C’è chi illustra i dettagli dell’ultimo viaggio, mostra le fotografie con lo smartphone, le ingrandisce, spiega, sciorina aneddoti; il solito malinconico si versa un bicchiere di vino e accenna, fingendo di non volerne parlare, all’ultima relazione finita male; la donna ancora piacente concede e non concede; quello celebre per le conquiste amorose si insinua in ogni spiraglio offertogli; uno sovrappeso racconta barzellette. Eccetera.
E Paolo dov’è?
Paolo non è venuto. Ha preferito rimanere a casa.
Con la stessa ferocia con la quale sino a un attimo prima ciascuno parlava, spiattellava motivi e modi della propria esistenza, adesso tutti vogliono esprimere un giudizio sull’assenza di Paolo.
Al dolce si arriva a convenire che Paolo ha sempre mostrato un insopportabile senso di superiorità.

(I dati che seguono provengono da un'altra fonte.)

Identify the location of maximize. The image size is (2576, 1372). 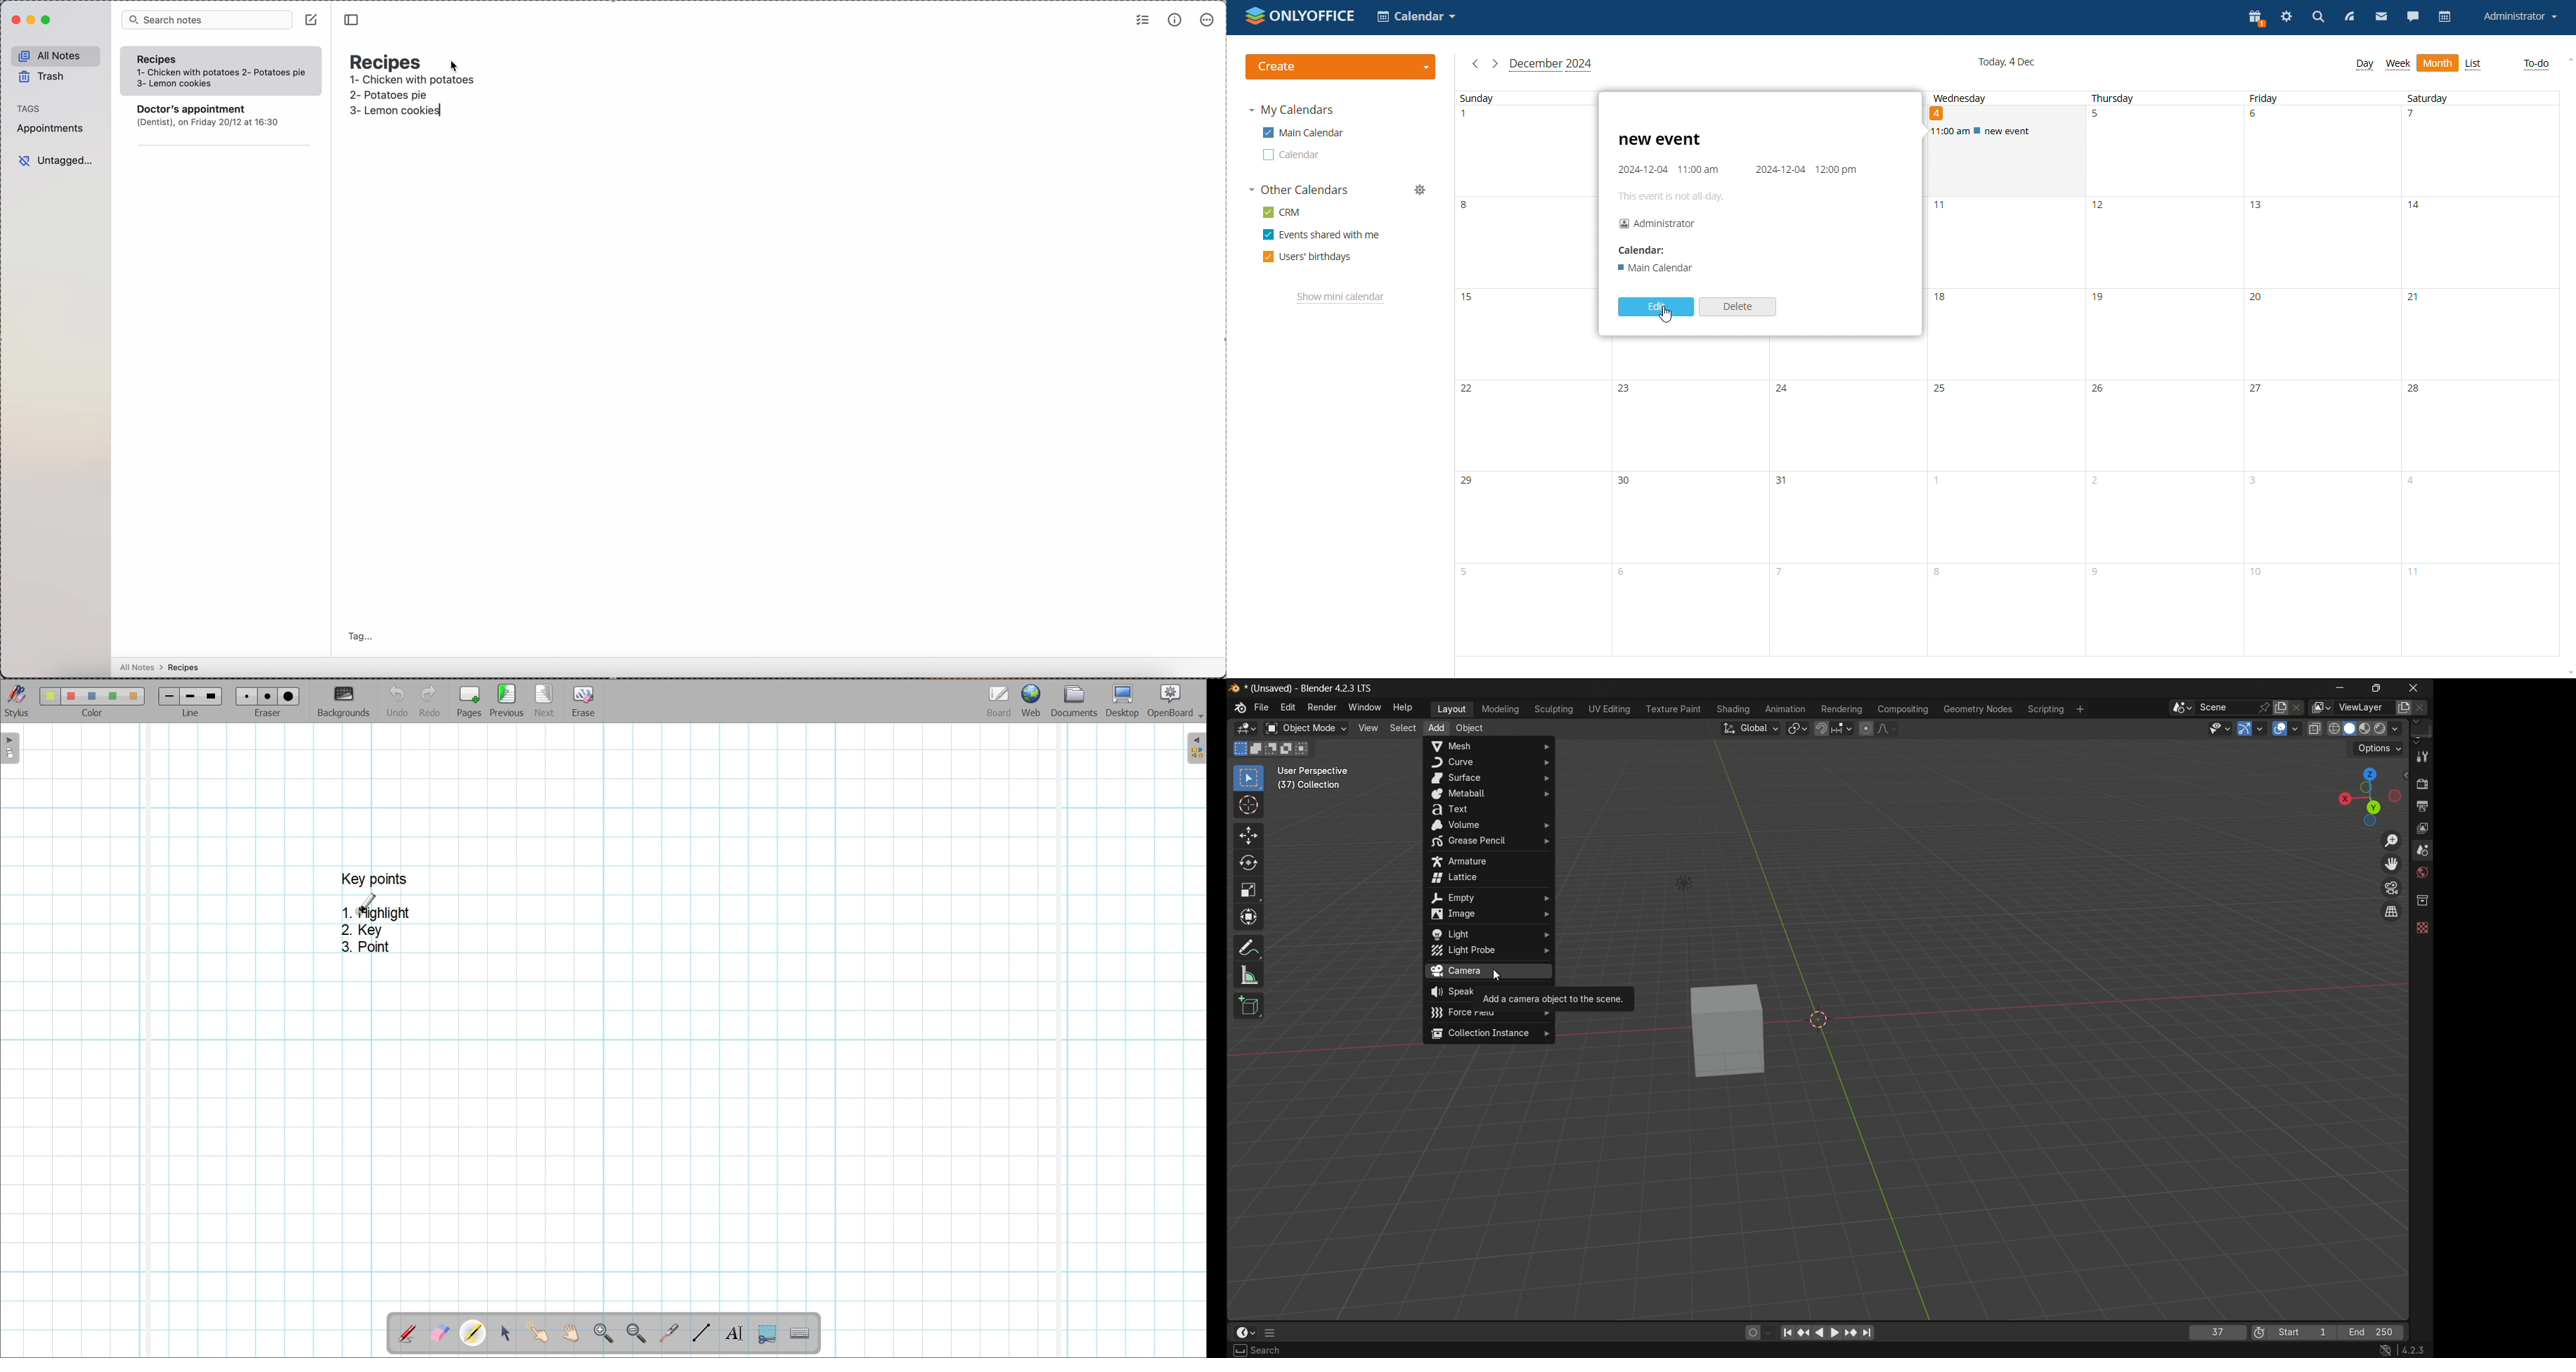
(49, 20).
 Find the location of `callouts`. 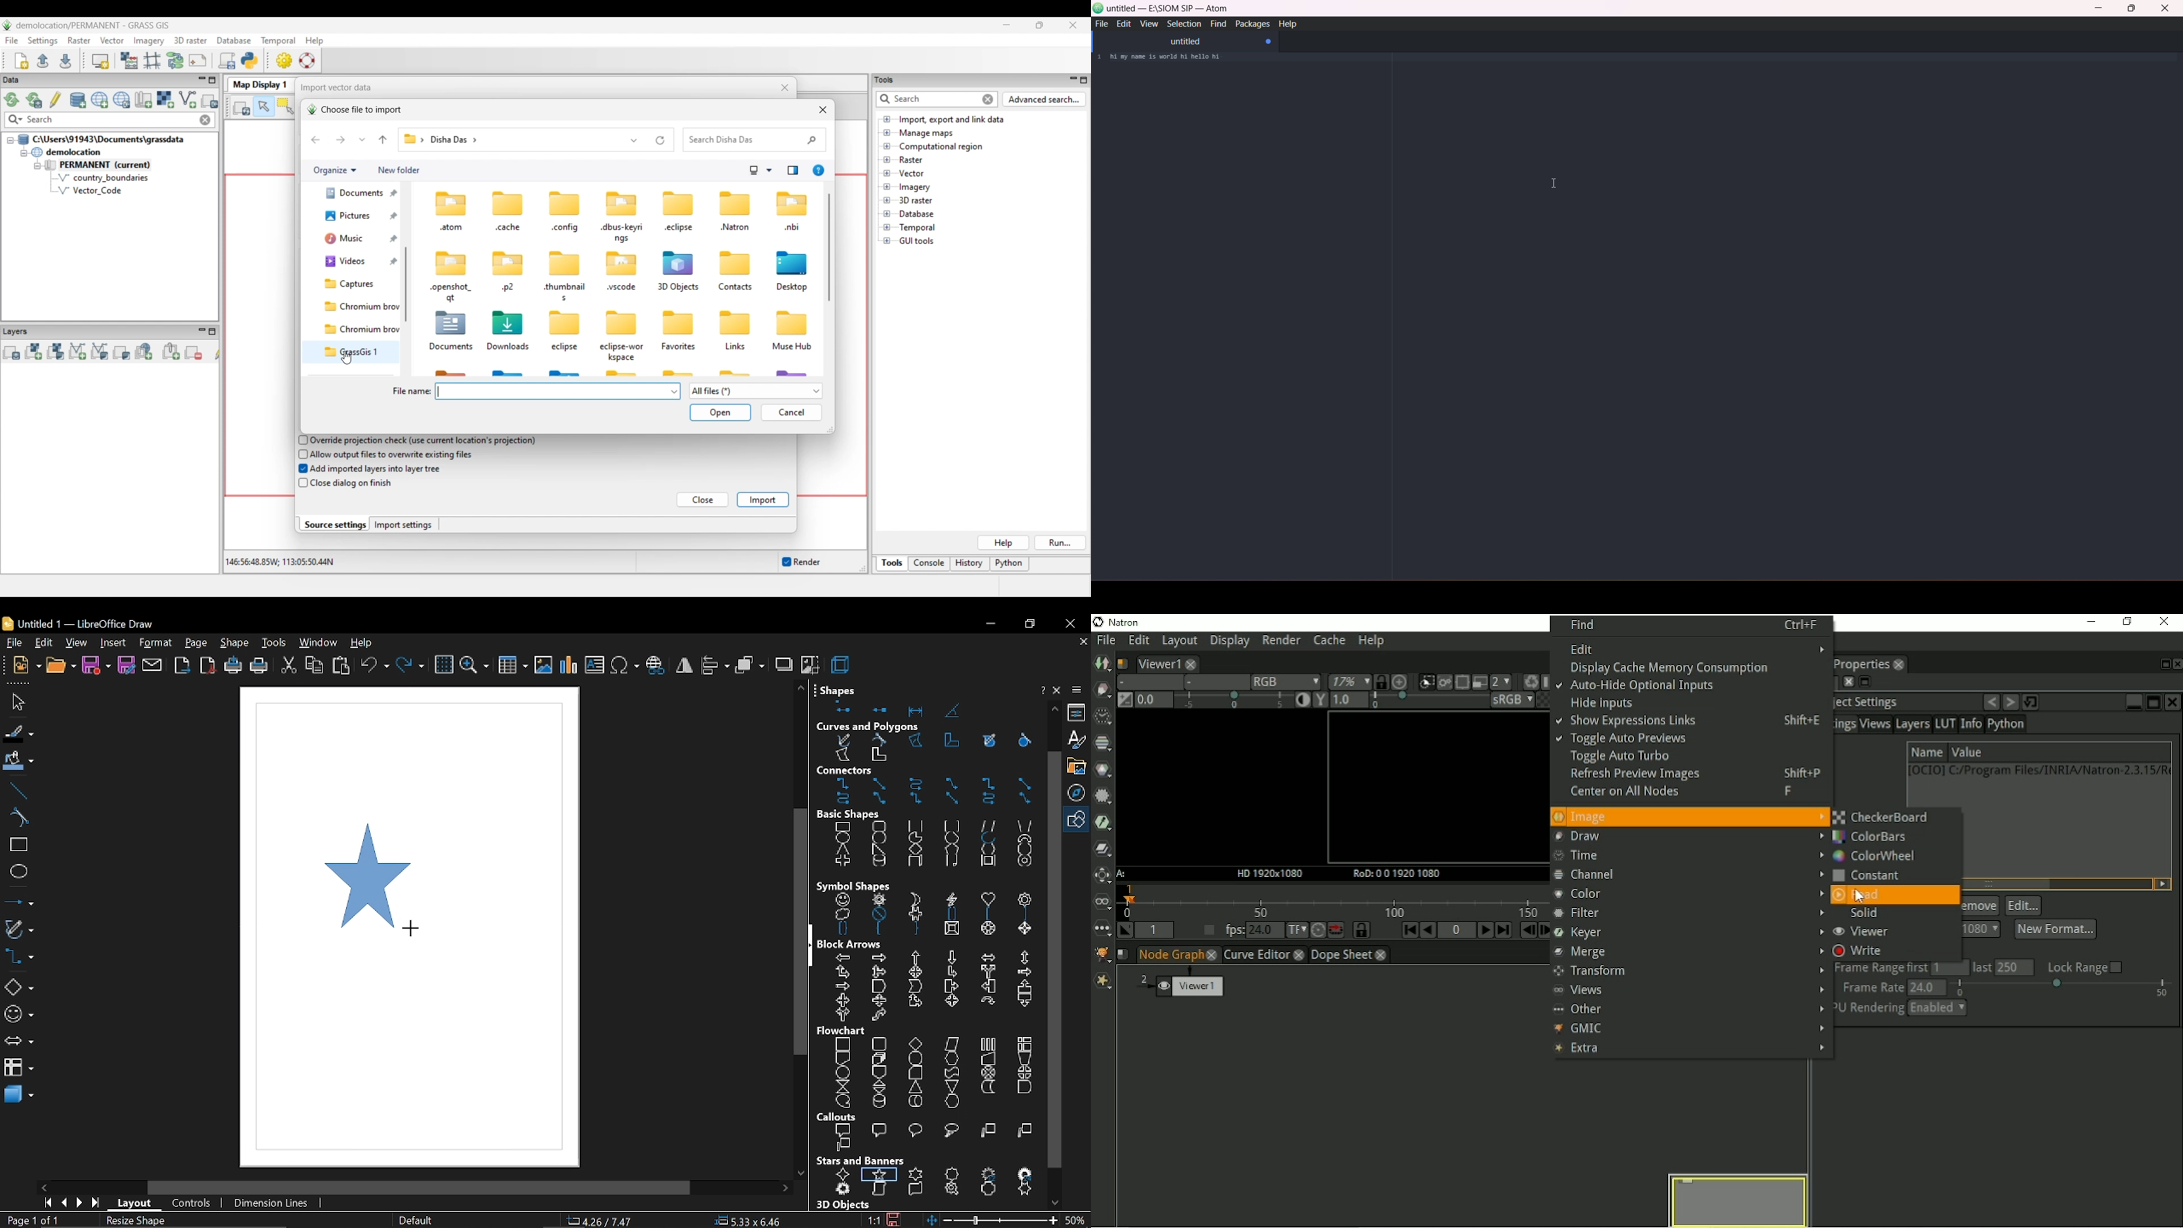

callouts is located at coordinates (939, 1137).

– Anche quando è con noi, – dice qualcuno, – si vede che c’è e non c’è, che in fondo non gli interessa frequentarci.
Se solo gli amici sapessero che non è affatto senso di superiorità, quello di Paolo.
Sottraendosi alla violenza delle relazioni, a quella giostra senza vincitori che è il dialogo, Paolo è l’unico a volere davvero e ugualmente bene a tutti, a volere davvero e ugualmente il bene di tutti.
Paolo è il solo ad aver capito che l’assenza non è la più vile delle scelte (vile è semmai arrogarsi il diritto di selezionare e preferire), bensì l’unica scelta senza scampo.
La vera scrittura è senza scampo. La vera scrittura dice l’assenza.